Moore arbeitet sich nur kurz am schmutzigen Wahlkampf 2016 und an Donald Trump ab, dem Mann, der "all seine Verbrechen in der Öffentlichkeit begeht, als wären sie dadurch legitim". Recht schnell verschiebt sich der Fokus des Films - weg von Trump, hin zur Ursachenforschung, die Moore unter anderem wieder in seine sterbende Heimatstadt Flint führt. Die bankrotte Gemeinde wurde vom Gouverneur unter Zwangsverwaltung gestellt. Um Geld zu sparen, entnahmen die Wasserwerke seit 2014 Trinkwasser aus dem verseuchten Flint River - mit dramatischen Folgen für die Bewohner: Bleivergiftung, Legionärskrankheit, Gesundheitsnotstand.

Für Moore ist der Trinkwasserskandal ein Paradebeispiel für alles, was in den USA falsch läuft. Die Politik kümmert sich vornehmlich um den Profit. Die Menschen werden alleingelassen. "Trotzdem machen wir uns immer weiter etwas vor, bleiben untätig, die Hoffnung hat uns bequem gemacht", ärgert sich Moore und fragt sich, warum irgendjemand das aktuelle Amerika retten sollte. "Ich würde das Amerika retten, das wir noch gar nicht hatten."

Doch dafür müssen die Leute ihre Allerwertesten hochkriegen. 100 Millionen Wahlberechtigte haben 2016 gar nicht gewählt. "Wenn sich das Volk nicht beteiligt, dann verschwindet die Demokratie", sagt ein Experte.
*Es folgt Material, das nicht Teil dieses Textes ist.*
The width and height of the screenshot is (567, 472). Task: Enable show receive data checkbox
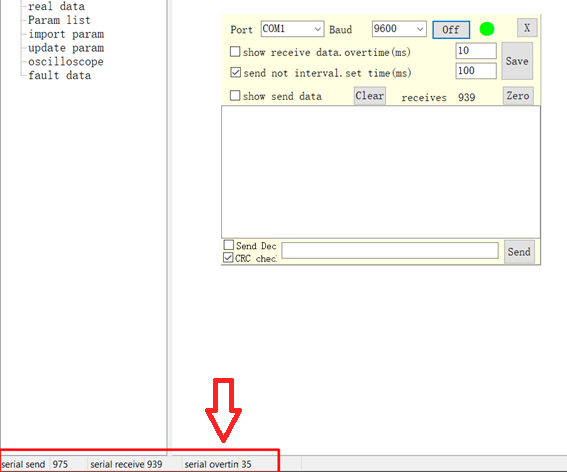tap(235, 52)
Moore zeigt in einer provokanten, aber klugen Montage, was das bedeutet, und vergleicht Trump mit Hitler. Dabei wirft er die beiden nicht einfach nur in einen Topf, sondern erklärt mit den Strukturen und Mustern der Vergangenheit die Gegenwart. Aber auch mit den Demokraten geht Moore hart ins Gericht und zeigt, dass die Weste von Barack Obama keineswegs so sauber ist, wie sie im verklärten Rückblick erstrahlt, und wie die Machtstrukturen in der Partei funktionieren.

Die Demokratie aber muss nicht vor die Hunde gehen. Und so widmet Michael Moore einen sehr großen Teil seines Films den Leuten, die in seinen Augen die Demokratie retten könnten: den Schülern, die landesweite Proteste nach dem Schulmassaker von Parkland/Florida organisierten, den Lehrern in West Virginia, die unbeugsam streikten, bis sie gegen den Widerstand von Politik und ihrer eigenen Gewerkschaft Lohnerhöhungen durchsetzten, der neuen Generation von demokratischen Abgeordneten, die das Establishment der Demokraten herausforderten - und die nach Fertigstellung des Films auch ins Kapitol einzogen.